TPRESTART syslog messages identify correct global name and message type
Final Release Note
Type 0 and type 3 TPRESTART messages in the syslog (enabled by turning on TP restart logging) correctly report the global variable causing the restart. Furthermore, type 3 messages correctly identify themselves as type 3 messages. Previously, they could report an incorrect global variable reference, and type 3 messages were sometimes incorrectly identifed as type 2. (#207 (closed))
Description
Below is a test case that demonstrates the issue.
> setenv ydb_gbldir mumps.gld
> rm -f mumps.gld
> $ydb_dist/mumps -run GDE @tmp.com
> rm *.dat
> $ydb_dist/mupip create
> setenv gtm_tprestart_log_delta 1
> $ydb_dist/mumps -run x
If you watch the syslog while the above command runs, you will see good and bad messages like demonstrated below.

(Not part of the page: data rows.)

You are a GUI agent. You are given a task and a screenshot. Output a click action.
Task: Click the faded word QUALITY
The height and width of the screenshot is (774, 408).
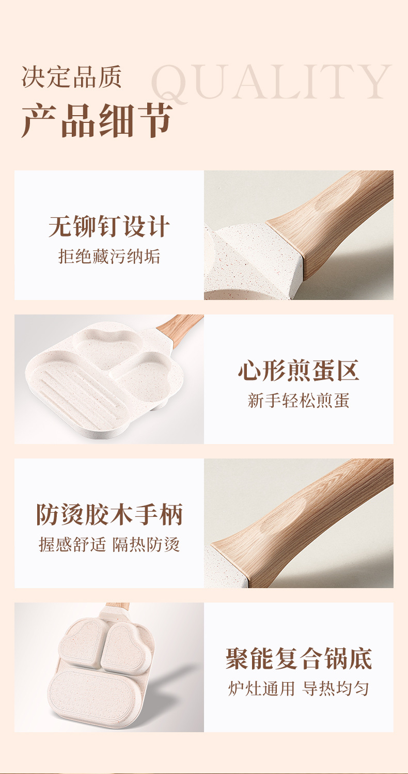[x=271, y=83]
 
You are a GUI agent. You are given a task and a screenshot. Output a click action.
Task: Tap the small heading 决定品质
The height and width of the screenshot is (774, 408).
[x=71, y=76]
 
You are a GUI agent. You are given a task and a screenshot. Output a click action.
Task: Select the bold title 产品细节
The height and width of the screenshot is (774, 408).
[x=97, y=120]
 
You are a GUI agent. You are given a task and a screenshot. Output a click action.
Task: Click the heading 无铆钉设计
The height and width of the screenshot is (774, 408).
[x=109, y=227]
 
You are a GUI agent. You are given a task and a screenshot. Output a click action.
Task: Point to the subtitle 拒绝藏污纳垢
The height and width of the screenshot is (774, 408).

Good message --> ^a is global name and database is a.dat which match Apr 24 11:01:57 xxxxx YDB-MUMPS[2634]: %YDB-I-TPRESTART, Database tmp/a.dat; code: L; blk: 0x00000003 in glbl: ^a(1979); pvtmods: 0, blkmods: 1, blklvl: 0, type: 4, readset: 1, writeset: 0, local_tn: 0x0000000000000294, zpos: child+4^x
Bad message --> ^b is global name and database is a.dat which do not match Apr 24 11:01:57 xxxxx YDB-MUMPS[2638]: %YDB-I-TPRESTART, Database tmp/a.dat; code: LL; blk: 0x00000003 in glbl: ^b(1981); pvtmods: 1, blkmods: 1, blklvl: 0, type: 3, readset: 2, writeset: 1, local_tn: 0x000000000000029A, zpos: child+5^x
Below are the files needed to run the above test
> cat tmp.com
change -segment DEFAULT -file=mumps.dat
add -name a -region=areg
add -region areg -dyn=aseg
add -segment aseg -file=a
add -name b -region=breg
add -region breg -dyn=bseg
add -segment bseg -file=b
add -name c -region=creg
add -region creg -dyn=cseg
add -segment cseg -file=c
> cat x.m
x
set ^stop=0,njobs=5
for i=1:1:njobs do
. set jobstr="job child^x:(output=""child_x.mjo"_i_""":error=""child_x.mje"_i_""")"
. xecute jobstr
. set job(i)=$zjob
;
; let child run for 10 seconds
hang 10
;
; signal child processes to stop
set ^stop=1
;
; wait for child processes to die
for i=1:1:njobs set pid=job(i) for quit:'$zgetjpi(pid,"ISPROCALIVE") hang 0.1
quit
child ;
for i=1:1:1000 do
. tstart ():serial
. set x=$incr(^c)
. set ^a(x)=1,^b(x)=2
. tcommit
quit
Draft Release Note
The TPRESTART message (which is recorded in the syslog when restarts happen in a TP transaction and the environment variable ydb_tprestart_log_delta/gtm_tprestart_log_delta is set to a non-zero value) indicates the correct global name that was involved in the restart. In prior versions, this could be incorrect some times (only possible when the TPRESTART syslog message had a "type:" of 0 or 3).